Matt Gethers/CRI, Thailand/Labwork/PCRs/Screening for Presence and Directionality of HmgR Downstream Fragment in pUC18
Screening for Presence of HmgR Downstream Fragment in pUC18 (pKn004)
Rxn Mix
Reagent | Volume/Amount |
Paeru Genomic DNA Template | 0.5 μl from So Pa Pan stock |
Taq | 0.5 μl |
M13 for | 4 μl 1 μM Stock |
BT1188 | 4 μl 1 μM Stock |
dNTPs | 1 μl 10 mM Stock |
DMSO | 2.5 μl |
Buffer | 5 μl |
Mg2+ | 2.5 μl |
dH20 | 30 μl |
Total | 50 μl |
Rxn Conditions
Annealing Temperature: 55oC (2.3 degrees below annealing temp of BT1188)
Extension Time: 1 minute 50 seconds (1681 bases at 1 kb/min ~1 min 41 seconds)

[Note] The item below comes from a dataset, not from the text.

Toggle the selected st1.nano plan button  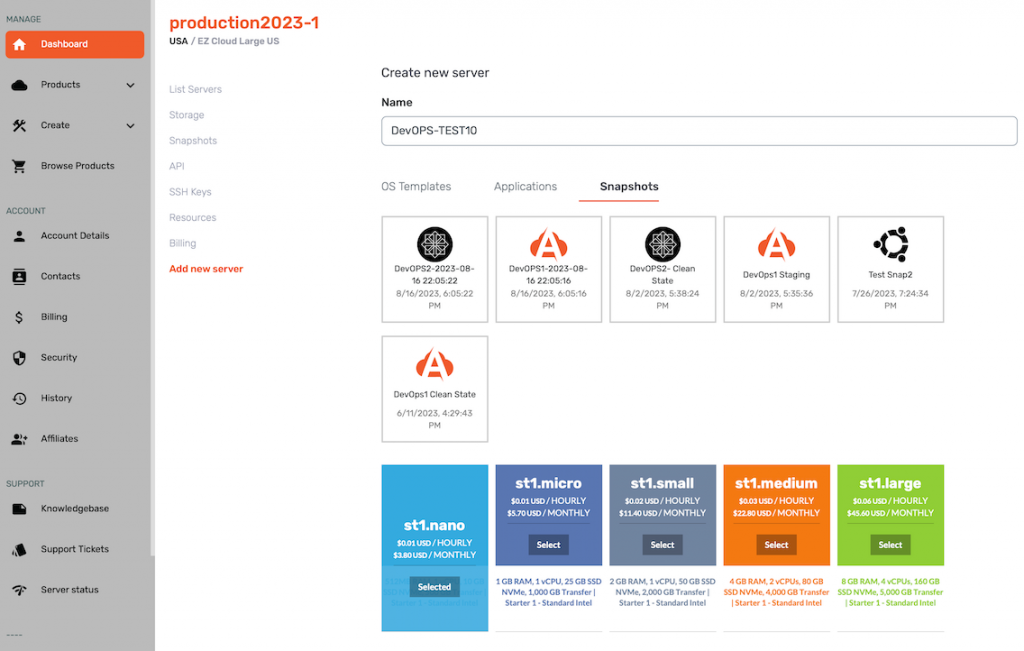[434, 587]
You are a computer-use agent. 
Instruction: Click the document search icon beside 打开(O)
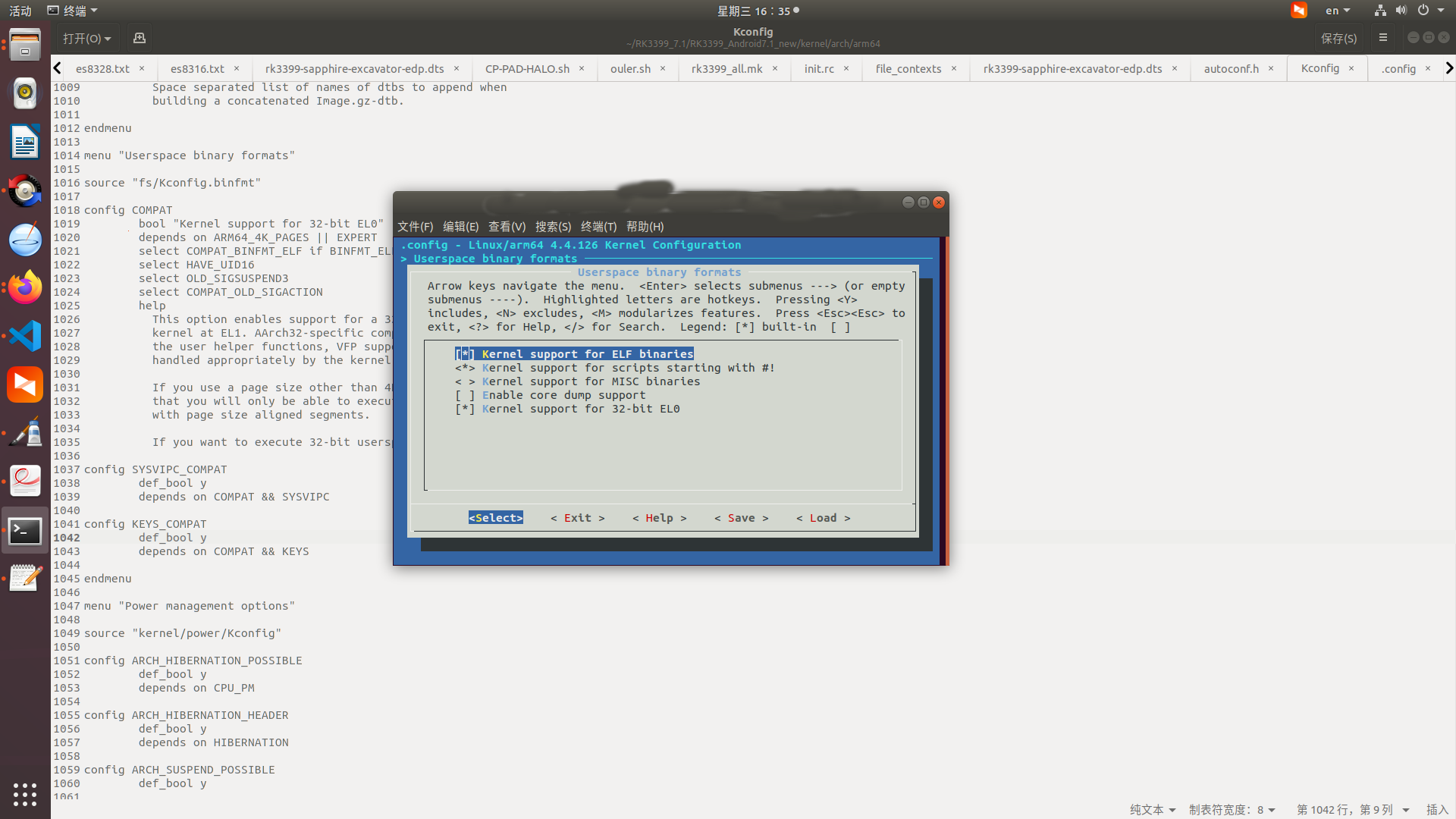click(139, 37)
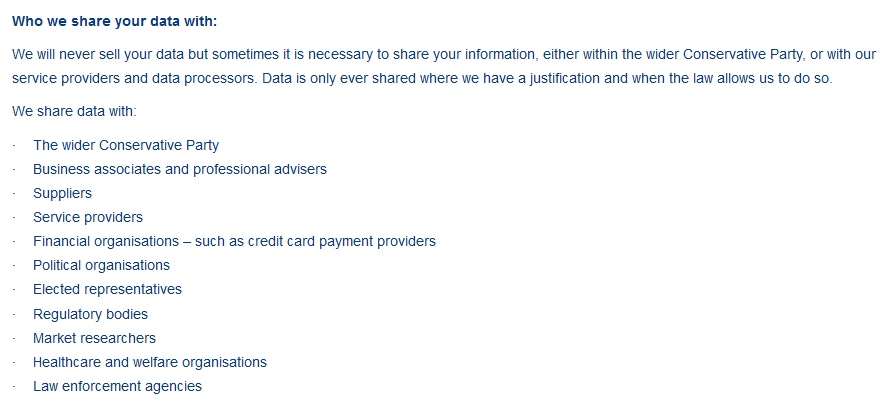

- Note: If the HmgR downstream fragment hasn't been ligated into pKn002, this PCR will yield a product of length ~500 bp.
Cycle (Taq)
Step | Temperature | Duration | Notes |
Initial Denaturation | 95oC | 2 minutes | |
Repeat Cyclic Steps 35x | |||
Cyclic Denaturation | 94oC | 30 Seconds | |
Cyclic Annealing | 55oC | 30 Seconds | |
Cyclic Extension | 72oC | 1 minute 50 seconds | |
Repeat Cyclic Steps 35x | |||
Final Extension | 72oC | 10 minutes |
Run Notes
7.9.08
I ran the protocol using 12 10 μl reactions (6 for pKn003, 6 for pKn004); 9 μl PCR mix and 1 μl sample. Ran protocol as written; PCR was done jointly with the pKn003 colony PCR. I got product at ~500 bp suggesting the ligation of the fragment into the vector failed and that the vector ligated to itself - that's weird because I digested with SphI and HindIII, which don't leave compatible overhangs. My digest or purification must be inefficient. Gel results are here.
7.15.08
I ran the protocol using 15 10 μl reactions (7 for pKn003, 8 for pKn004); 9 μl PCR mix and 1 μl sample. Ran protocol as written; run jointly with the pKn003 colony PCR. Only bands at ~500 bp showed up again - need to fix digest. Gel results are here.
7.24.08
Colony PCR Round 1
I ran the protocol using 16 10 μl reactions, all for pKn004. I used 9 μl master mix and 1 μl colony suspension (1 colony in 50 μl water). Used all reaction conditions as written. Gel results here.
Colony PCR Round 2
I ran the protocol using 12 10 μl reactions using only colonies from the pKn004.L3 plate. I used 9 μl master mix and 1 μl colony suspension (1 colony in 50 μl water). Used all reaction conditions as written. Gel results here.